Pillow appeared on television in The Porter Wagoner Show, Country’s Family Reunion, shows fronted by Bobby Lord and the Wilburn Brothers, and later in the 1983 film E.S.P. In 1966, he formed a successful partnership with Capitol labelmate and hitmaker Jean Shepard, with whom the tongue-in-cheek divorce song “I’ll Take The Dog” reached No.9 country (in a 15-week run) and “Mr. Do-It- Yourself” No.25. Their album, also called I’ll Take The Dog, made No.11, and his 1975 release Countryfied reached No.46.
Pillow continued to place his own singles on the country survey, but usually only modestly: his only other Top 40 entries on that chart were with “Common Colds and Broken Hearts” and “Volkswagen” in 1966 and “Reconsider Me,” on the Plantation label in 1969. He also recorded for ABC, Mega, Dot, Hilltop, and MCA, and his last chart entry was “One Too Many Memories,” on the First Generation label, in 1981.

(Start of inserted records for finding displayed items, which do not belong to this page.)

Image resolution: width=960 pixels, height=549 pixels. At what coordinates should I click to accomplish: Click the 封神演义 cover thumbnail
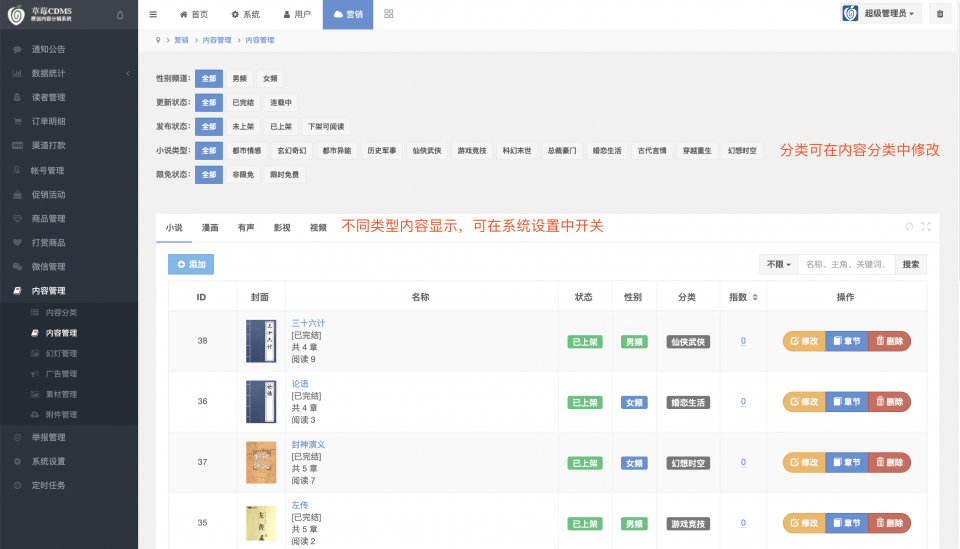pos(261,462)
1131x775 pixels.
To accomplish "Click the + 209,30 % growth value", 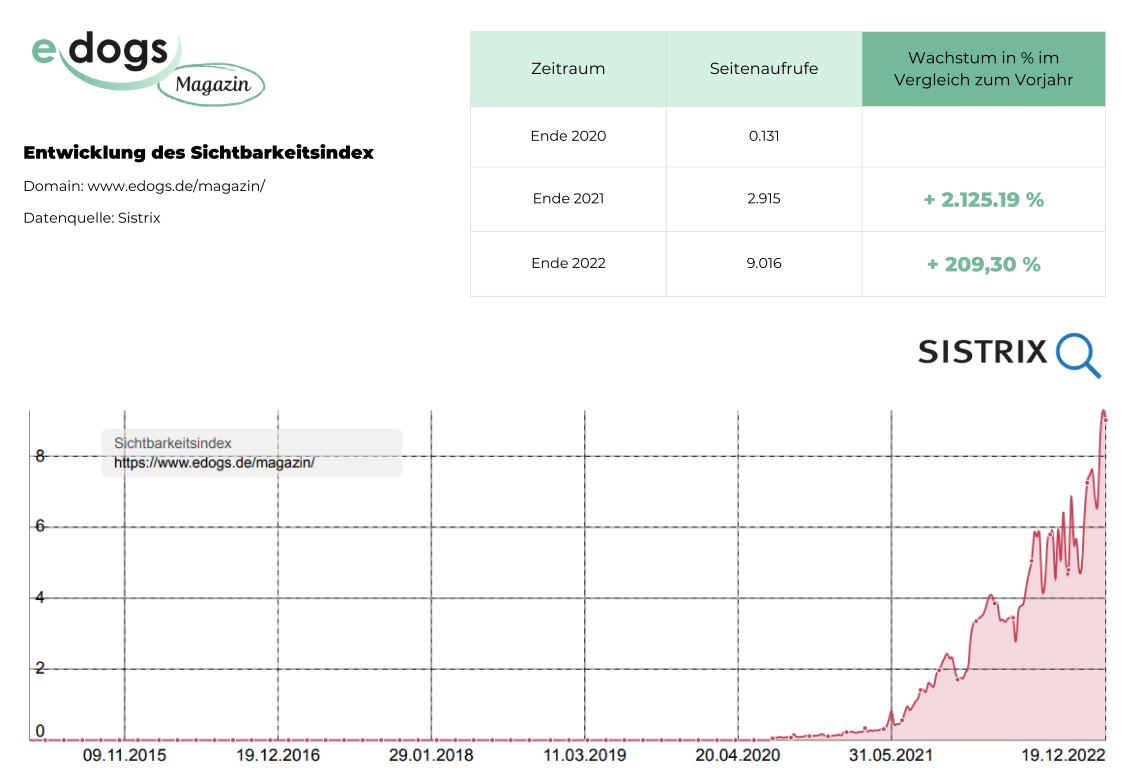I will [983, 265].
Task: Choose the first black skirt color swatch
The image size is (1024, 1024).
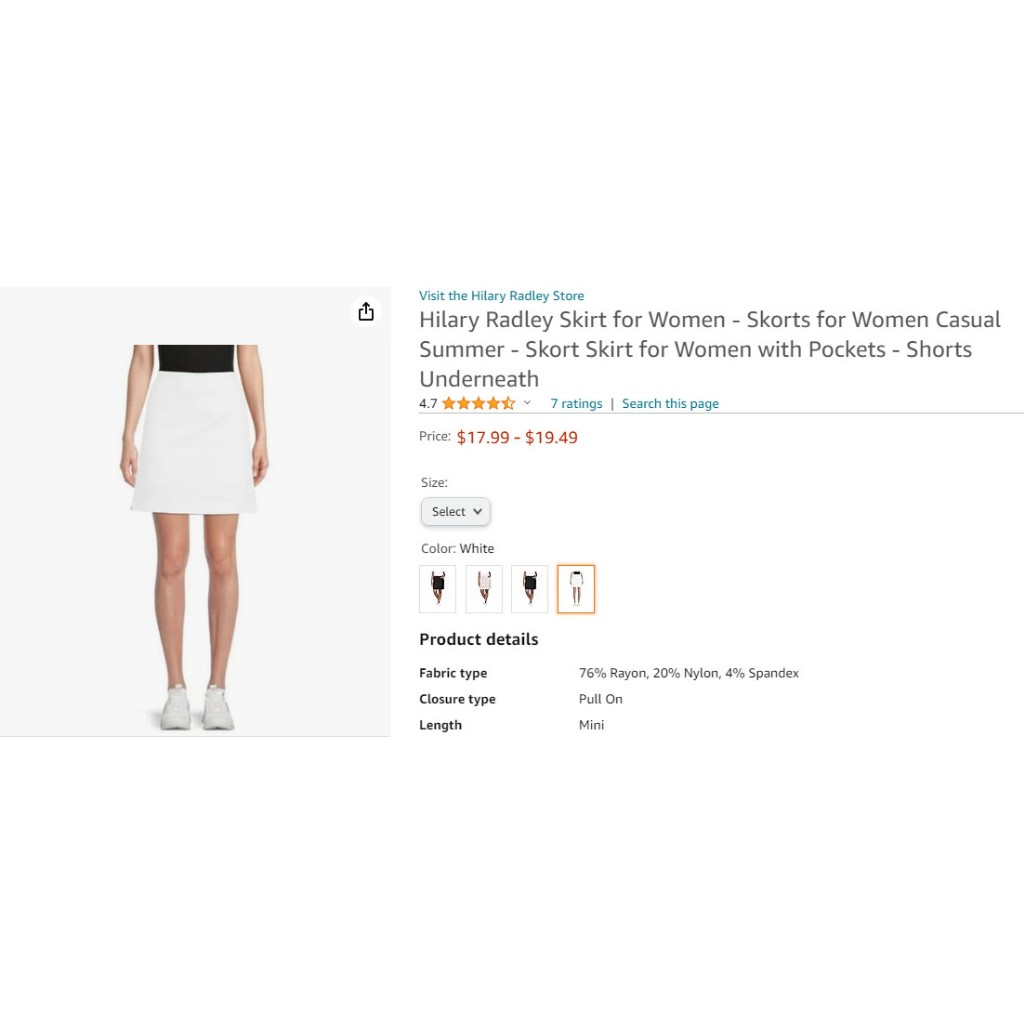Action: point(438,589)
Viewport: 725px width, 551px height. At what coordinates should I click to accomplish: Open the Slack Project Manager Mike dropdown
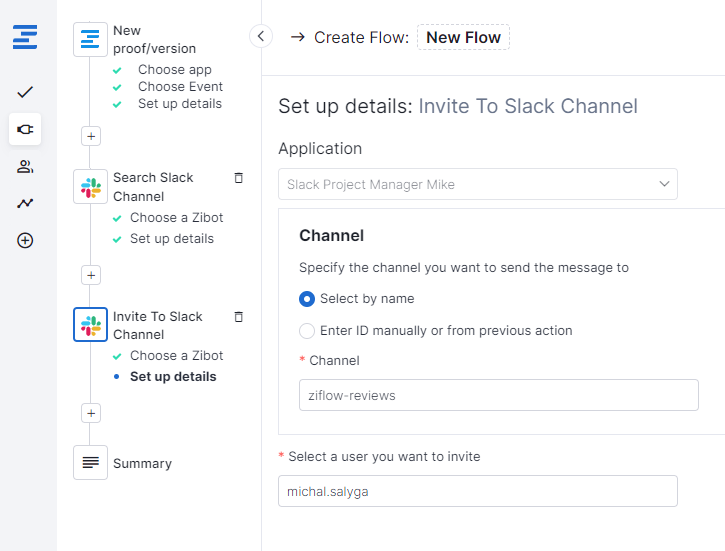[477, 184]
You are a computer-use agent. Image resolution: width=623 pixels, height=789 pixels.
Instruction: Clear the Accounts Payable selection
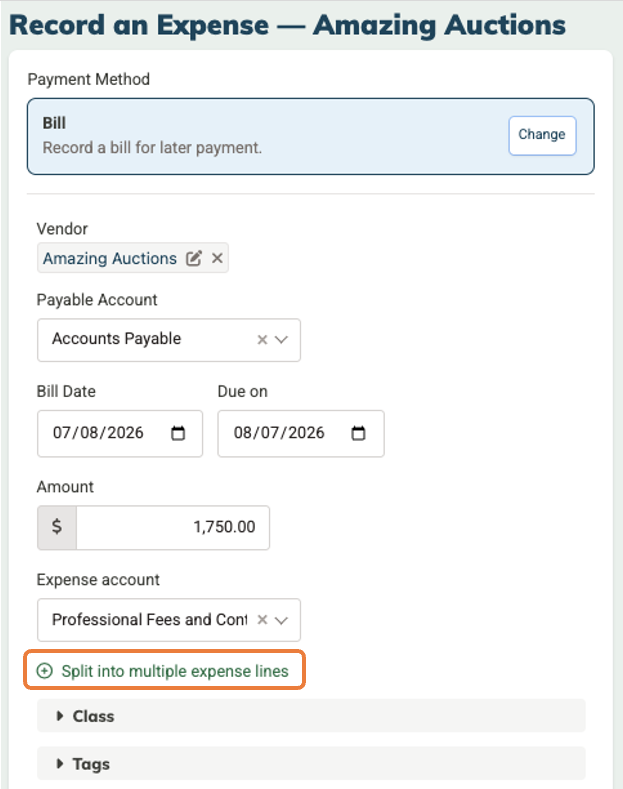click(262, 340)
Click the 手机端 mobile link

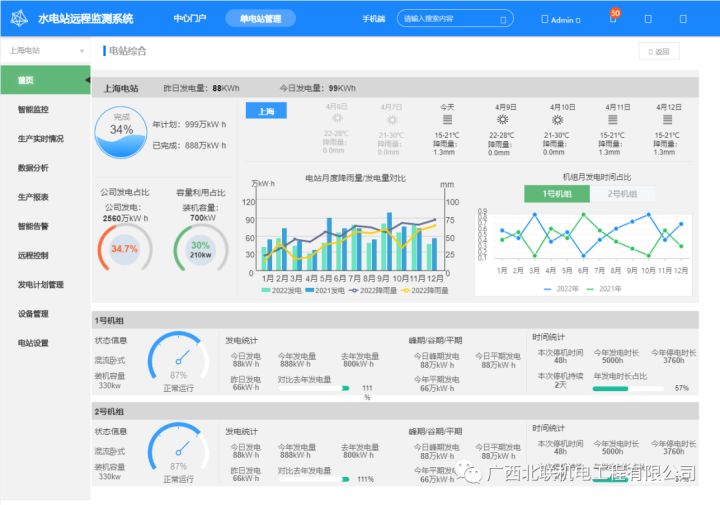click(x=374, y=18)
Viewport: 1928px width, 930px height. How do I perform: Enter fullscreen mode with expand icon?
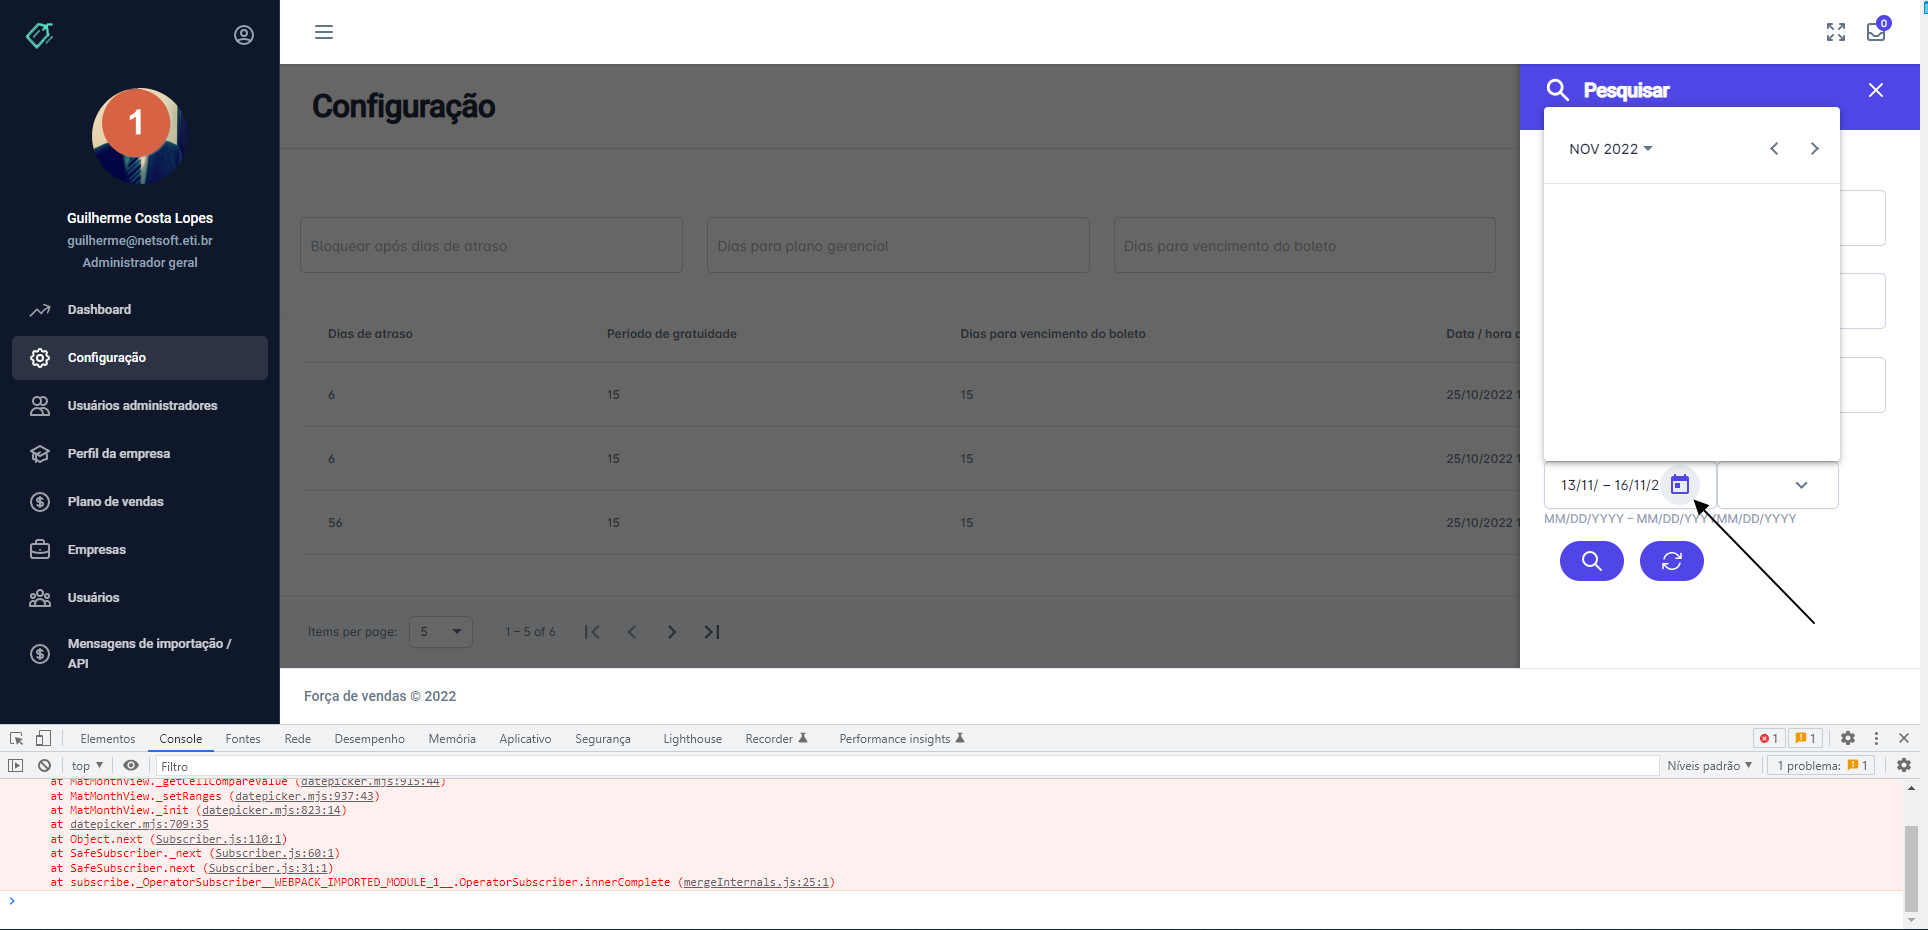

During the 1990s, Pillow was an A&R executive at Liberty Records and, with bassist Larry McFaden, he co-founded Sycamore Valley Music. The firm published the songs of, among others, Lee Greenwood, including his evergreen 1984 hit and CMA Song of the Year “God Bless The U.S.A.” Pillow retired in 2018.
Off Topic , sorry Nick.
So, that was his real name. I never heard of a surname Pillow before. Maybe there is another translation for it in
‘the Old Country’.
He must have developed a thick skin or good sense of humor.
Or perhaps school kids didn’t tease each other so much back in his day.
I would never have guessed. I can hear an elderly Englishman down at the pub right now, sipping his glass of warm dark beer: “I’ll have you know that I come from a long line of Pillows, extending all the way back to the Battle of Hastings. Not that I’m bragging, mind you!”
Mike Lindell should make a merchandising plan out of it.
Also, you can read about Fort Pillow in the Vicksburg campaign.
RIP.
There was a famous Confederate named Pillow. Fort Pillow was named for him (scene of the “Fort Pillow massacre”).